### Required work
An exact restatement of the data below, with the pictures removed, is the required answer.

Records provided below:

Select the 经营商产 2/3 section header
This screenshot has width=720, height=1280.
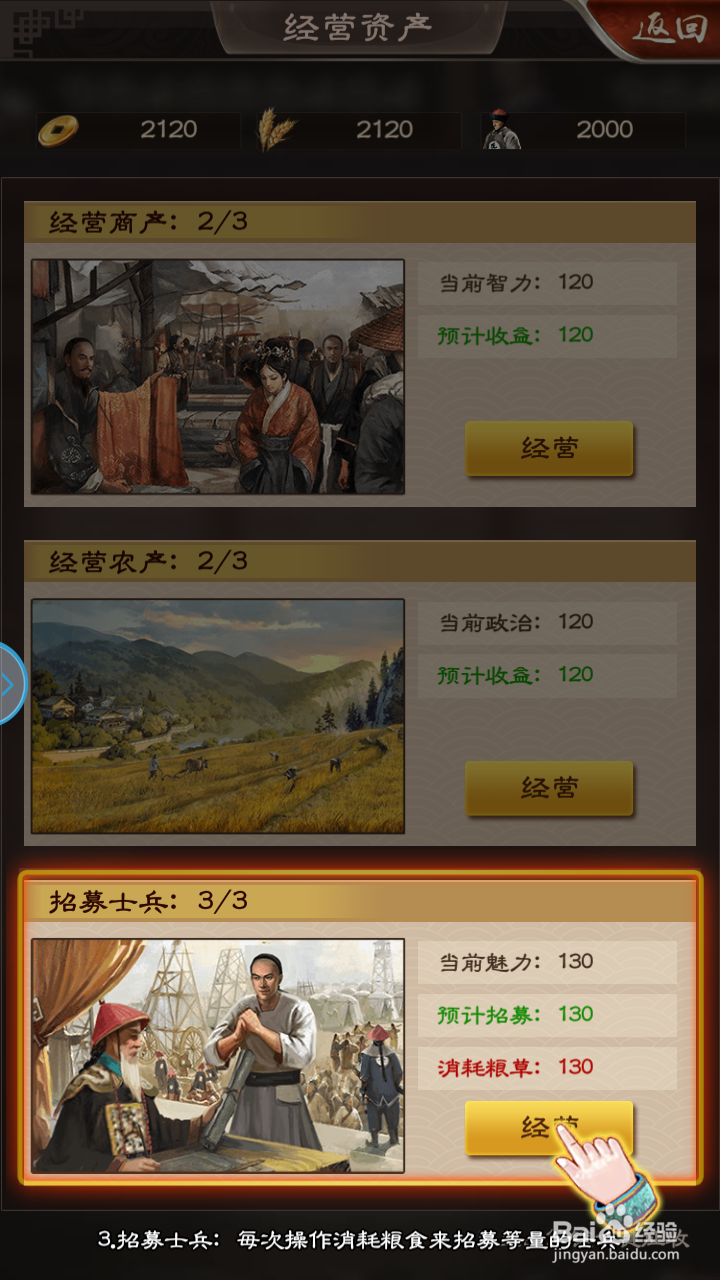click(x=360, y=222)
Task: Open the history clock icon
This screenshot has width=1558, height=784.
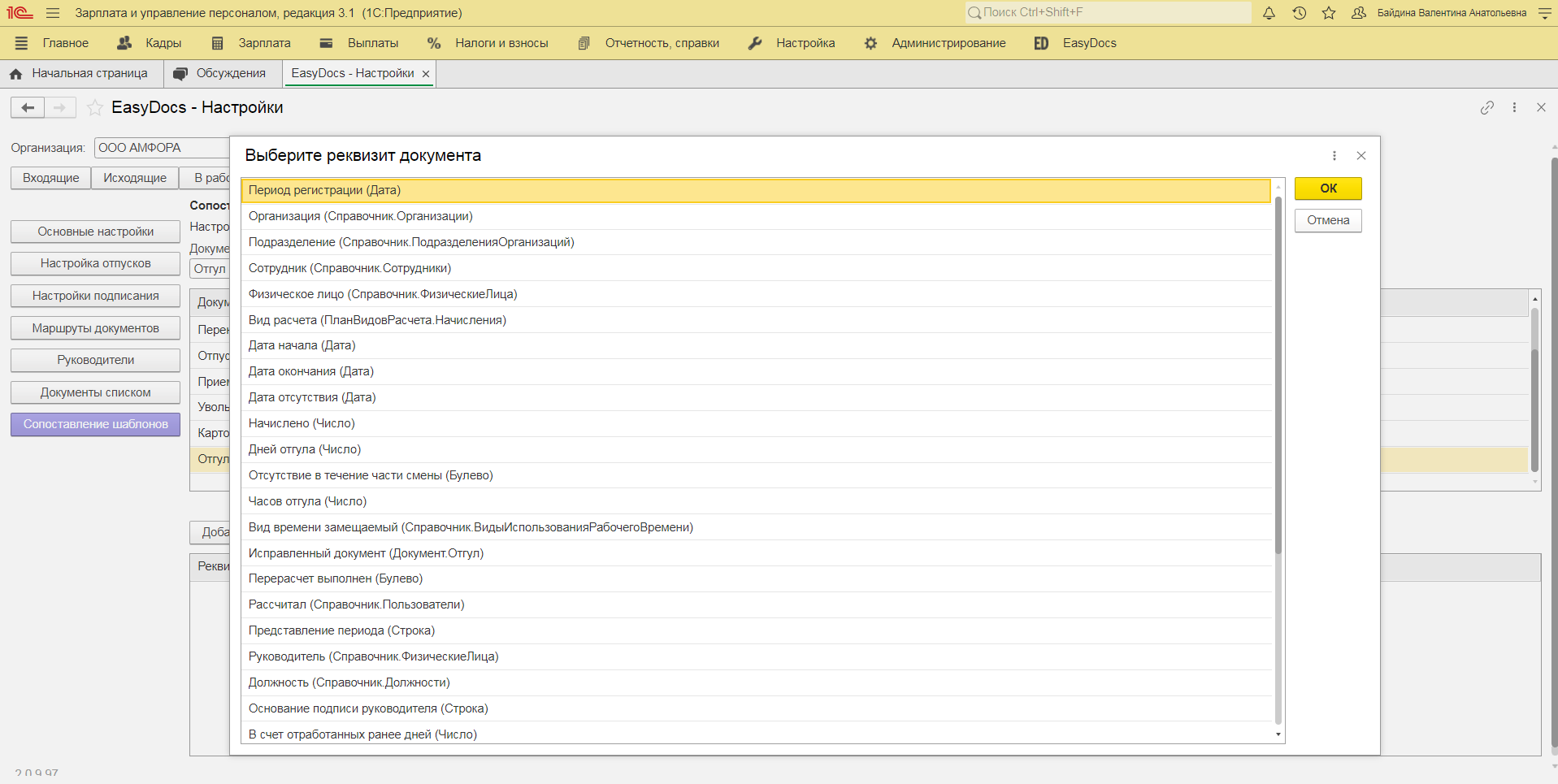Action: (1299, 13)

End of Records provided.

### Output below
Select the 经营商产 2/3 section header
This screenshot has width=720, height=1280.
click(x=360, y=222)
Task: Open the history clock icon
This screenshot has width=1558, height=784.
Action: (1299, 13)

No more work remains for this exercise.